Domande di studio:
- 1) Riproduci senza modifiche tutto il testo della postfazione che va da "Pubblichiamo la postfazione" fino a "Dio della salvezza.".
- 2) Rispondi alle seguenti domande sulla postfazione dedicata a Pasquale Attard.
(a) Con quale editore è uscito il volume "Mercato e progresso"?
(b) A quale figura viene paragonato Attard per il suo modo di ammonire?
(c) Di chi è la frase che Attard pone in apertura?
- 3) Scrivi il seguito della postfazione su Pasquale Attard, partendo dopo l'ultima frase del brano.

Pubblichiamo la postfazione di Tommaso Romano al volume "Mercato e progresso" di Pasquale Attard (Ed. Thule)

 
 
Pasquale Attard è poeta delle amare verità, delle lucide sequenze del pensiero, delle parole scolpite sul marmo e mai sulla sabbia.
Nella escatologia fedele al Verbo, Attard continua in beata solitudo ad ammonire con fare da novello Savonarola, incurante delle mode, delle pseudo idee correnti viltade degli uomini e del politicamente e teologicamente corretto, la sua opinione è suffragata da spirito libero che non risparmia il fare mondano che si atrofizza e si misura con il nichilismo pratico. Uomo di fede robusta, Attard non considera la parola di salvezza un genere del passato, mette coraggiosamente ad apertura una frase di mons. Marcel Lefebvre che, come Atanasio, non si rimise al comune procedere, anzitutto nella Chiesa, per testimoniare il Dio della salvezza.

Estratto dei dati:
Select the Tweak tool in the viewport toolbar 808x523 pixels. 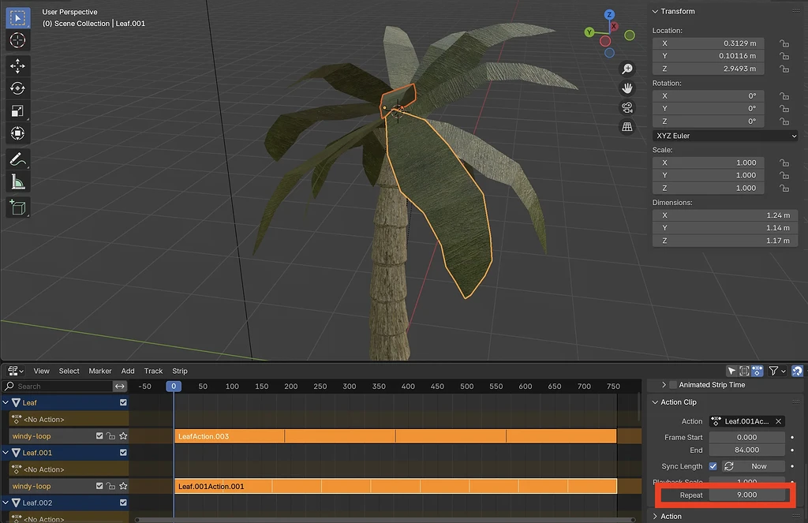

Risposte agli esercizi:
- 1)
Pubblichiamo la postfazione di Tommaso Romano al volume "Mercato e progresso" di Pasquale Attard (Ed. Thule)

 
 
Pasquale Attard è poeta delle amare verità, delle lucide sequenze del pensiero, delle parole scolpite sul marmo e mai sulla sabbia.
Nella escatologia fedele al Verbo, Attard continua in beata solitudo ad ammonire con fare da novello Savonarola, incurante delle mode, delle pseudo idee correnti viltade degli uomini e del politicamente e teologicamente corretto, la sua opinione è suffragata da spirito libero che non risparmia il fare mondano che si atrofizza e si misura con il nichilismo pratico. Uomo di fede robusta, Attard non considera la parola di salvezza un genere del passato, mette coraggiosamente ad apertura una frase di mons. Marcel Lefebvre che, come Atanasio, non si rimise al comune procedere, anzitutto nella Chiesa, per testimoniare il Dio della salvezza.

- 2)
(a) Thule (Ed. Thule)
(b) Savonarola ("novello Savonarola")
(c) Mons. Marcel Lefebvre

- 3)
La poesia di Attard è luce fra tante tenebre: Sortisco assorto / dagli argini del buio, / e cerco luce /con fame di deserto, basterebbero questi versi per conclamare non solo l’intento e il richiamo veritativo, quanto la Poesia che diventa così - come scrive - Luce sull’uomo, attesa di redenzione. Forte e sentita è in Attard la creaturalità, il legame con il Creatore e Signore, la Pura visione che dalla natura si trascende verso il cielo e la gloria, nel tutto eterno. Ancora nella splendida lirica Nel regno del silenzio Attard si misura efficacemente con la metafora, il suo aquilone è vettore di riflessione profonda, ma anche di bellezza pura.
Certo, Attard non usa schermi e mezzi termini nei confronti dei potenti e dei poteri dominanti, degli atei di mestiere che esibiscono la loro spocchia e trova più autenticità in Hackiko nel passerotto, nel gatto che in tanti servi delle tenebre e nanerottoli.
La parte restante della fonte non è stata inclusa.